Sources of the Self: The Making of the Modern Identity

Charles Taylor

We all exist in time. We know that yesterday we went to the market, and tomorrow, we'll visit with friends over dinner or spend our days at work. We look back in remembrance and forward in time with anticipation. We understand the cycle of time as a part of life.

The Teacher in Ecclesiastes wrote a very long time ago,

For everything there is a season, and a time for every matter under heaven:
  a time to be born, and a time to die;
a time to plant, and a time to pluck up what is planted;
  a time to kill, and a time to heal;
a time to break down, and a time to build up;
  a time to weep, and a time to laugh;
a time to mourn, and a time to dance;
  a time to throw away stones, and a time to gather stones together;
a time to embrace, and a time to refrain from embracing;
  a time to seek, and a time to lose;
a time to keep, and a time to throw away;
  a time to tear, and a time to sew;
a time to keep silence, and a time to speak;
  a time to love, and a time to hate;
a time for war, and a time for peace.

While we may acknowledge this to be true, we also desire for time to stand still.

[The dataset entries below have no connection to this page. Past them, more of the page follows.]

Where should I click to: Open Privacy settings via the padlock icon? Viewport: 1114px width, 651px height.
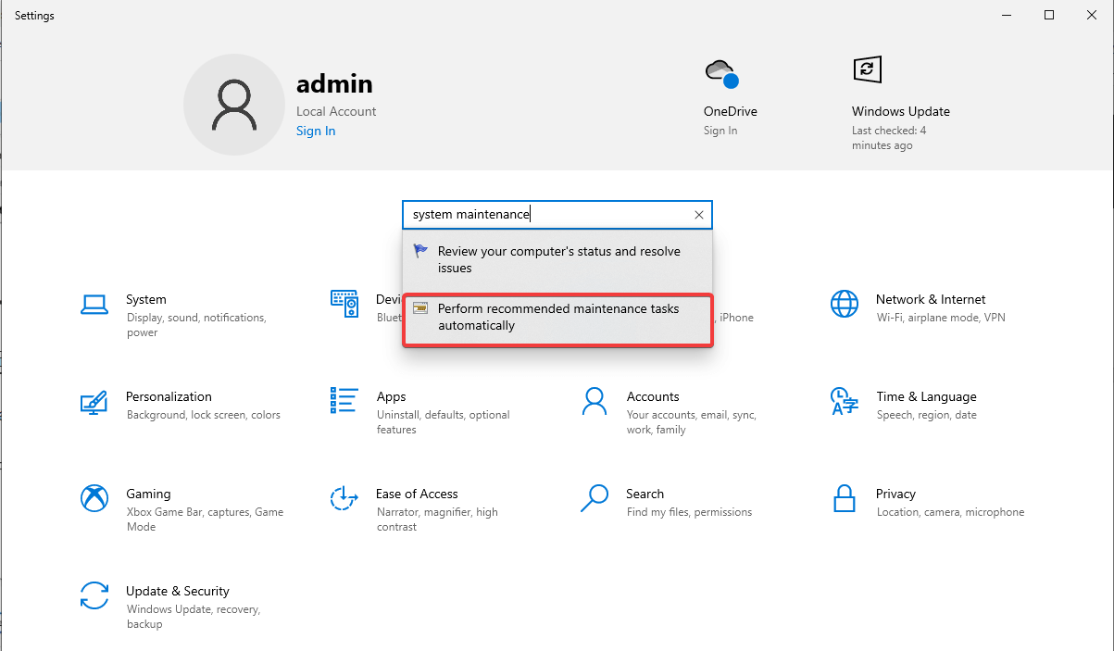point(844,497)
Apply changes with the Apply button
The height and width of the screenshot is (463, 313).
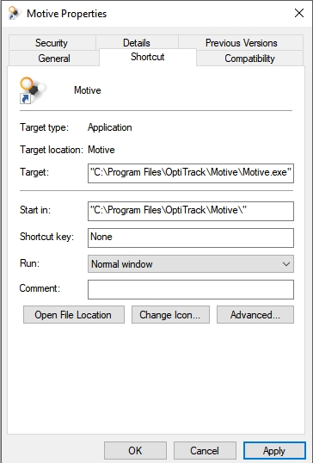point(274,451)
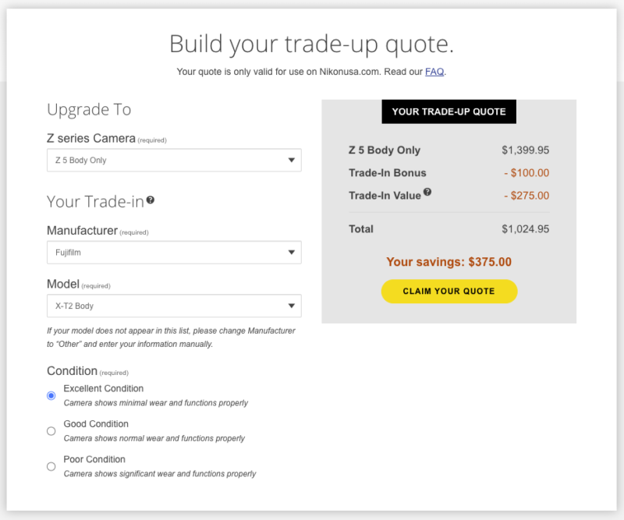Click arrow on Fujifilm select box
624x520 pixels.
coord(292,253)
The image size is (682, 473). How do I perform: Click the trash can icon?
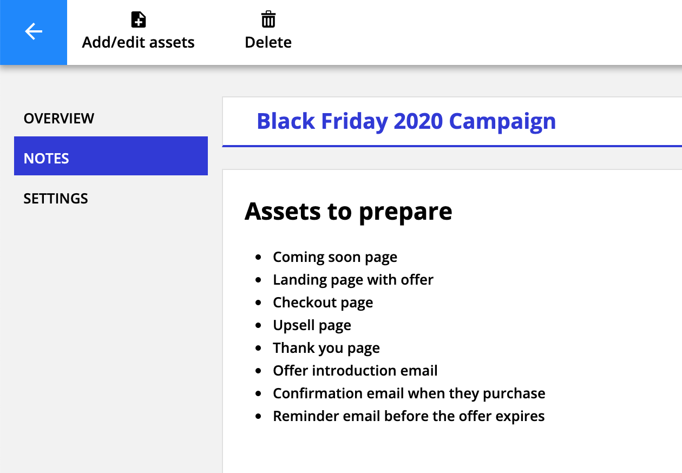268,20
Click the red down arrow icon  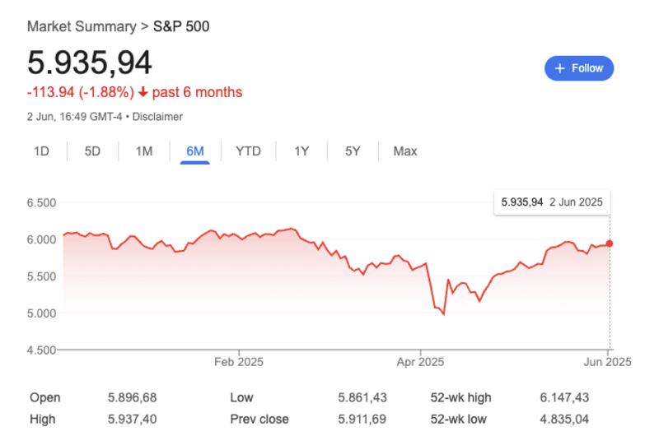(x=143, y=92)
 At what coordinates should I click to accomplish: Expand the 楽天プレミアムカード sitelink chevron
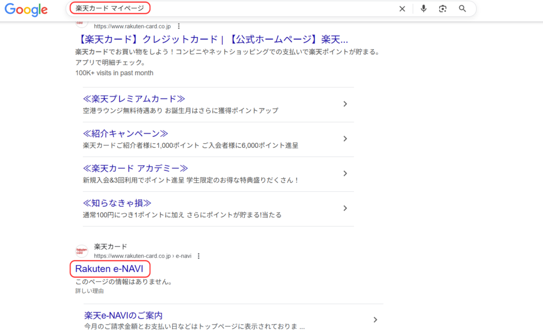tap(345, 104)
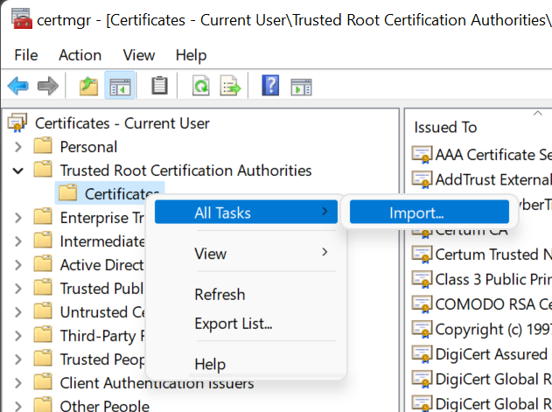This screenshot has height=412, width=552.
Task: Toggle the Show/Hide Console Tree icon
Action: pos(120,86)
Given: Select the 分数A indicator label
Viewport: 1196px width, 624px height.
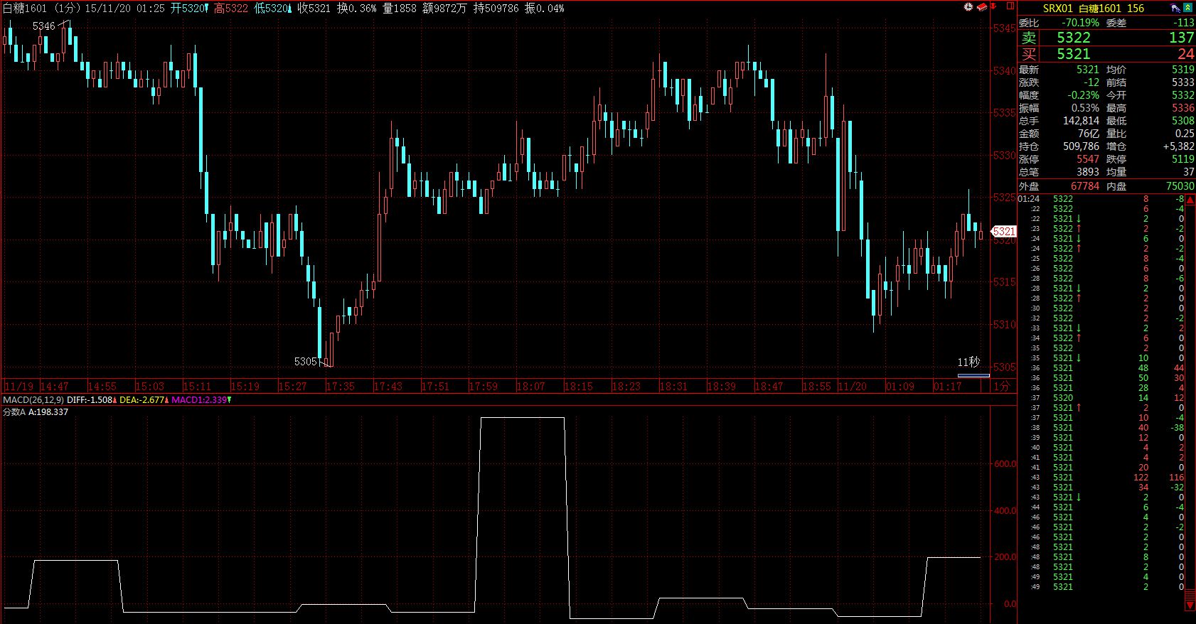Looking at the screenshot, I should (x=14, y=412).
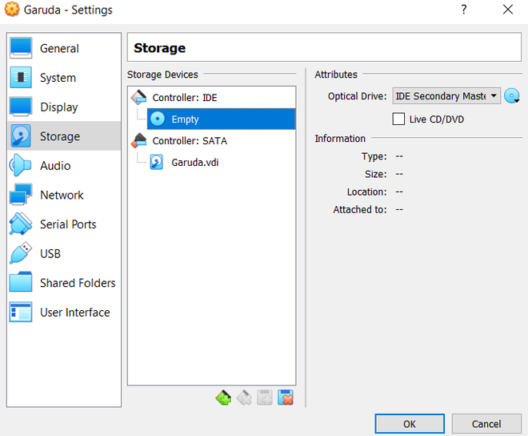528x436 pixels.
Task: Switch to the System settings page
Action: (58, 78)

We desire stability and continuity, to keep the good and avoid the bad. This is a response to a world that is more fragmented than whole.

Look to the conditions of our external world. It is a world of change that is often disruptive, random and unwelcome. Yet, it is this very fragmented world that we ask to be consistent, stable and compatible enough to make us feel good about ourselves and provide a ground for a personal identity that can withstand the change we experience. This fragmentation is primarily between our inner selves and the world that is separate from us.

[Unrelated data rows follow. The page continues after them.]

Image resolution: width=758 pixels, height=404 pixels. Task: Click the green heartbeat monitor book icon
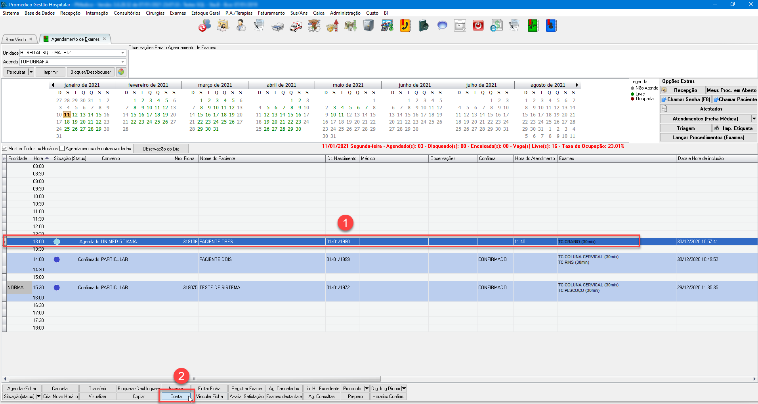(533, 26)
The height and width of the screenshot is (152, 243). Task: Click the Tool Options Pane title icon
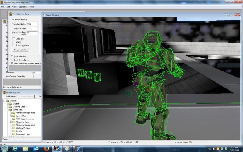point(10,14)
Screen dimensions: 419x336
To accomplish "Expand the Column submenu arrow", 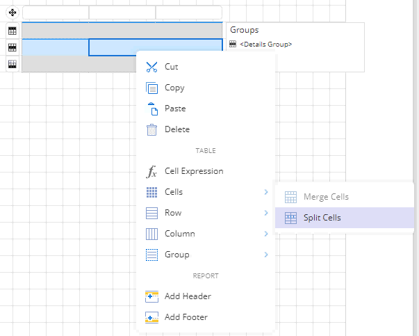I will coord(266,234).
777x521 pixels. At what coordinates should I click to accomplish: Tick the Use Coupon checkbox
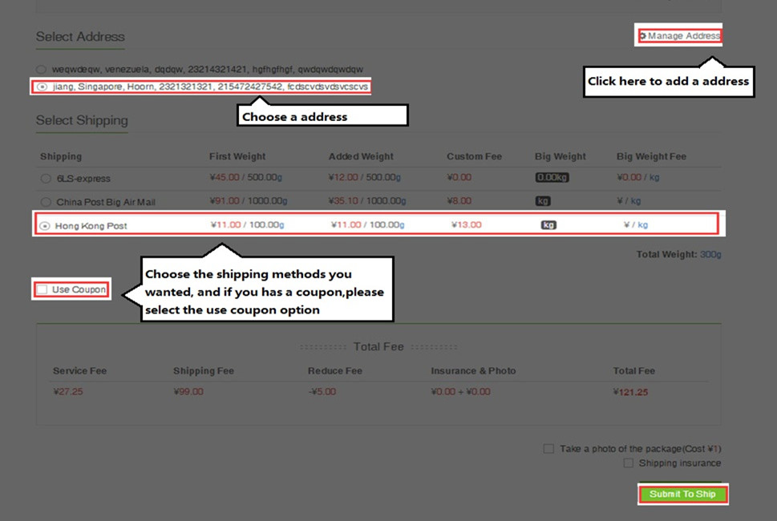[42, 289]
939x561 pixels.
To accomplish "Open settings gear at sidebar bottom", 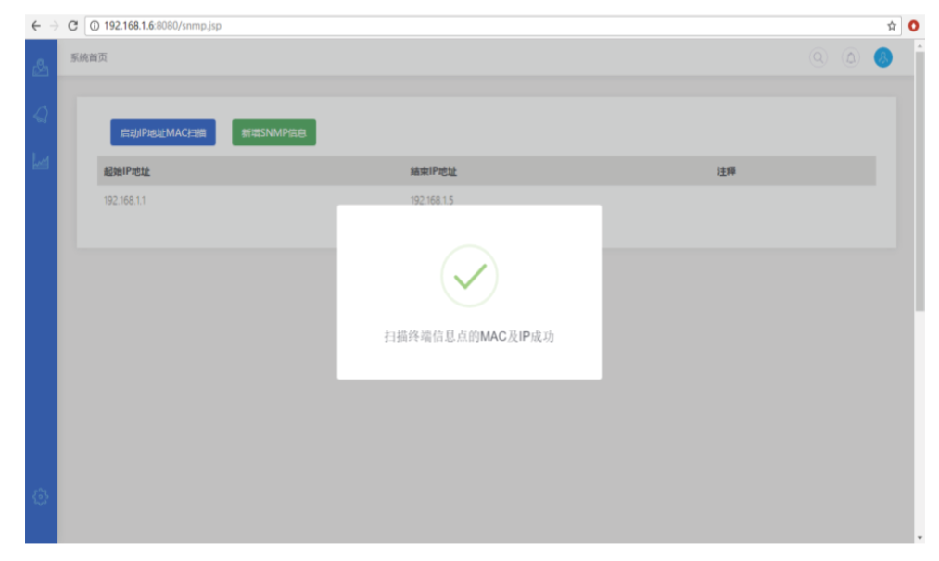I will pyautogui.click(x=40, y=496).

The challenge to be a whole and complete as a real person becomes more urgent as our world fragments into hyper-realities.  Of course, to see this, understand it, and live into it requires us  to understand how our inner and outer lives have become so fragmented, how the world is and is not a mirror of our inner state, and how we can establish a path to personal wholeness.

The Hyper-reality of the External World

The hyper-real social world that I describe in The Spectacle of the Real is a world of random experiences that are presented to us as daily events of significance intended to define who we are as people.

Look at your Twitter or Facebook feed, or, watch the news scroll across the bottom of the screen of your favorite news channel, and you'll see events, causes, ideas and personalities that are promoted as information that is important for us to engage. These status updates are not descriptions of all that is taking place, but rather a filtering of what is important and what is not. The selection of what is included and not included is commentary on the news, not the news itself.

ALL media content is mediated content, not raw data for our own critical mind to determine whether it is news or not.

The early promise of social media was as a more or less unfiltered reservoir of people and information to connect and engage.  Social media sites have evolved into clever, highly sophisticated advertising platforms, promoting not just products for sale, but perspectives and social philosophies intended to guide our understanding of the future and our place in it. The more they know about us through our social media postings, website selections and online purchases, the tighter and more closed the sources of information that are provided to us.

The hyper-reality of social media fragments the narrative sense of our lives, that Charles Taylor describes. For our lives to be understood as a continuous, unfolding story, we need to be able to see our life experience as a whole in two ways. First, as having continuity and connection over the entire length of our lives, and second, as being open to what is new, different and unpredictable.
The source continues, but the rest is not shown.